Combinatorics with postman and recepients A postman has to deliver five letters to five different houses. Mischievously, he posts one letter through each door without looking to see if it is the correct address. In how many different ways could he do this so that exactly two of the five houses receive the correct letters?
Please tell me why I'm wrong:
To give correct letters there one way for two houses, and to give wrong letters to remaining $3$, there are $3$ for $3^{rd}$, $2$ for $4^{th}$ & $1$ for last, so total is 6, but this is wrong, please help.

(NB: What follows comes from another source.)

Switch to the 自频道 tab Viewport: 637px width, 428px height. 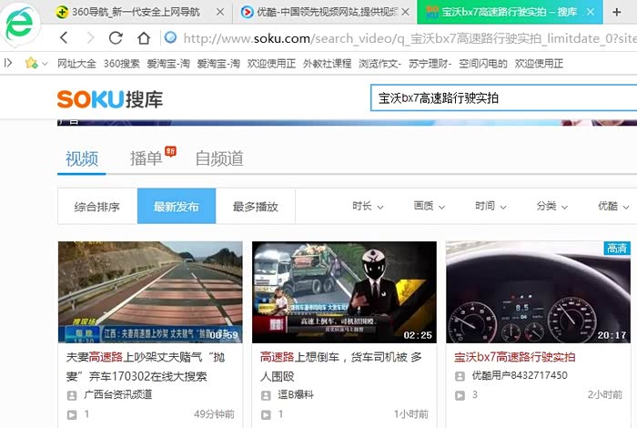pos(219,158)
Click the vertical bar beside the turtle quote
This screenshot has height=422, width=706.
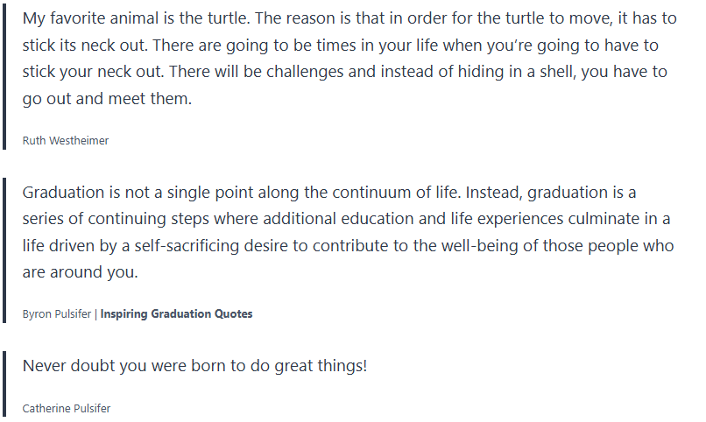[5, 76]
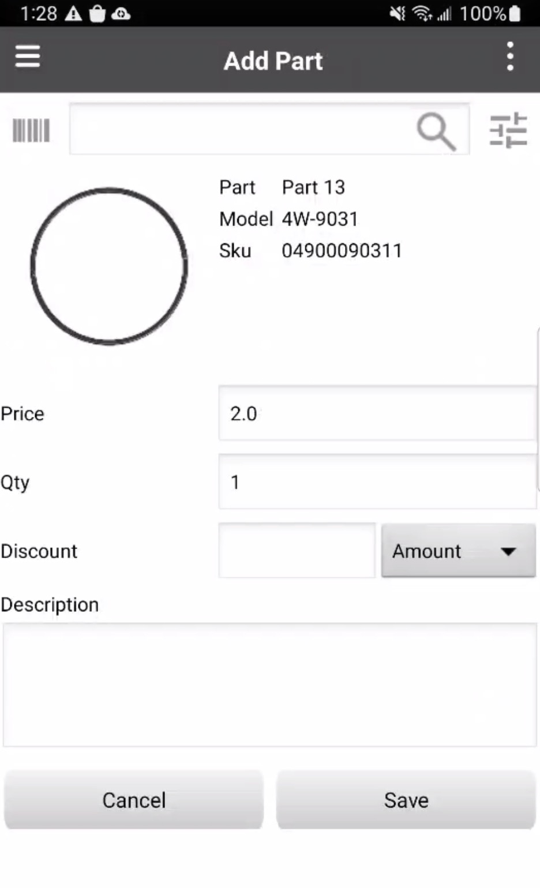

 A: There are $\binom52=10$ different ways to choose the two houses that get the correct letters. Suppose that the other three houses are $A,B$, and $C$, and their correct letters are $a,b$, and $c$, respectively. What are the ways in which he can distribute the letters $a,b$, and $c$ so that no house gets the right letter? The problem is so small that the easiest approach is brute force: we’ll just list the ways. House $A$ has to get letter $b$ or letter $c$. If it gets letter $b$, the remaining letters are $a$ and $c$, and they have to go to houses $B$ and $C$. House $C$ can’t get letter $c$, so the only possibility is that house $B$ gets letter $c$, and house $C$ gets letter $a$. If house $A$ gets letter $c$, similar reasoning shows that house $B$ must get letter $a$ (since it can’t get letter $b$), and that leaves letter $b$ for house $C$. These two outcomes are shown in the table below:
$$\begin{array}{ccc}
A&B&C\\ \hline
b&c&a\\
c&a&b
\end{array}$$
Thus, for each of the $10$ ways to pick two houses to get the right letters there are $2$ ways for the other three houses all to get the wrong letter, so there are altogether $10\cdot 2=20$ different ways for the postman to deliver exactly two of the letters correctly.